Other Necessary Medications
Verapamil, which is used in the treatment of tachycardia, anti-angina, and anti-hypertension, morphine, which is used to control the pain of myocardial infarction and acute pulmonary edema, dopamine (in severe hypotension), amiodarone (the most effective anti-arrhythmic medicine, dobutamine (increasing cardiac output), heparin (after MI, thrombosis and embolism), magnesium sulfate (pregnancy hypertension and acceleration of bowel movements), propranolol (antiarrhythmic and antianginal), furosemide and hydralazine (diuretic and hypertensive), phenytoin (anticonvulsant and antiarrhythmic), nitroprusside (blood pressure control in anesthesia) are other emergency medicines, which, of course, require the presence of a nurse or an experienced doctor in the field of emergency for usage.
Tools and equipment needed in emergencies in dental offices and centers [ 1 , 9 - 10 , 21 - 22 ].
In addition to the emergency kit, sometimes in dental offices, special equipment is needed, and in addition to the emergency kit and medicines, dental practitioners should also prepare special equipment and supplies for dental offices. These tools and equipment are portable oxygen cylinders (E size) with regulators, supplemental oxygen delivery devices, nasal cannula, Non-Rebreathing mask with an oxygen reservoir, nasal hood, bag-valve-mask device with an oxygen reservoir, and oropharyngeal airways (adult sizes 7, 8, 9cm) [ 5 ].

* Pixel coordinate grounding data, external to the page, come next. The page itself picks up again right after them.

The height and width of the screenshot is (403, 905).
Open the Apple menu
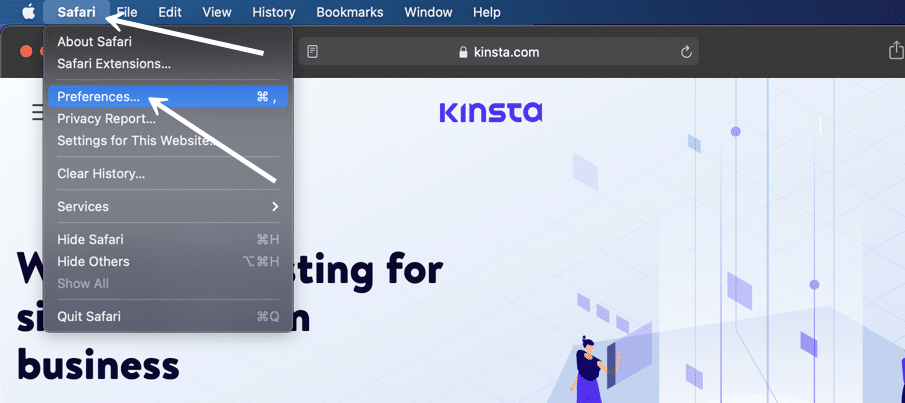(x=27, y=12)
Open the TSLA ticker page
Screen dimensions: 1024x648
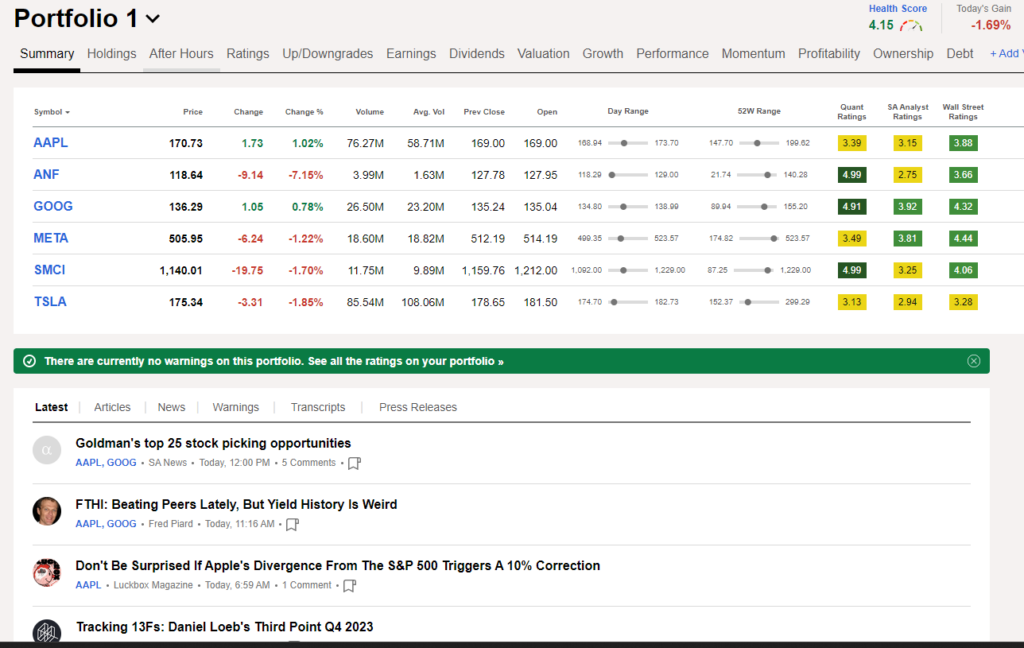50,301
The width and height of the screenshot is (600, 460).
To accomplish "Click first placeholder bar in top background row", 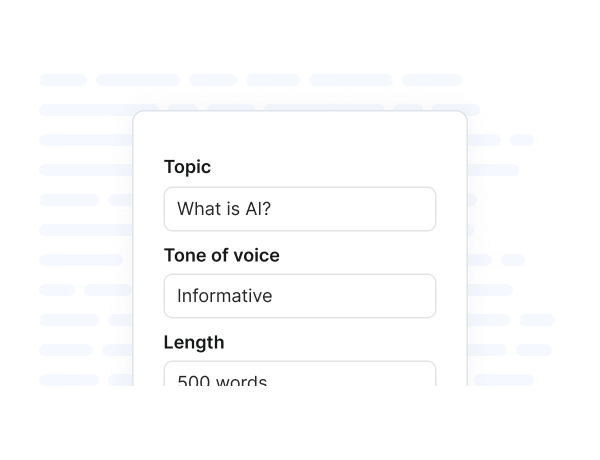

Dentists with related training may embrace advanced airway devices in their emergency kits. Advanced training and sufficient clinical experience are needed for their indications, techniques to employ, and warranting correct placement of these devices. Endotracheal intubation is performed with the employment of a laryngoscope and an endotracheal tube. Supraglottic devices such as laryngeal mask airway are currently well-liked in airway rescue. For parenteral injection, tourniquet, and angiocath, different syringes (1, 2, and 5ml) are necessary. If possible, automatic defibrillator (AED) should also be included as dental emergency equipment, particularly in oral surgery clinics.
Conclusion
Due to the lack of emergency equipment, kits, and medicines in many dental offices and centers, or the incompleteness or out datedness of most of the available kits and medicines, the need for full supervision by the monitoring teams is imperative. Additionally, granting medical emergency courses for dentists and providing the relevant course unit for dental students are emphasized. On the other hand, the inclusion of necessary training in general dentistry courses to increase the scientific and practical ability of future dentists in the field of medical emergencies and providing conferences and retraining programs and workshops should be considered. Moreover, preparing educational brochures, devising a list of required medicines and necessary equipment in the dental offices, and adequate supervision in their provision for working dentists should be at the top of the monitoring programs for authorities. A poster, listing the basic life support measures, is also recommended, which should be notably demonstrated in the dental office.
Conflict of Interest:
The authors have declared that no conflict of interest exists.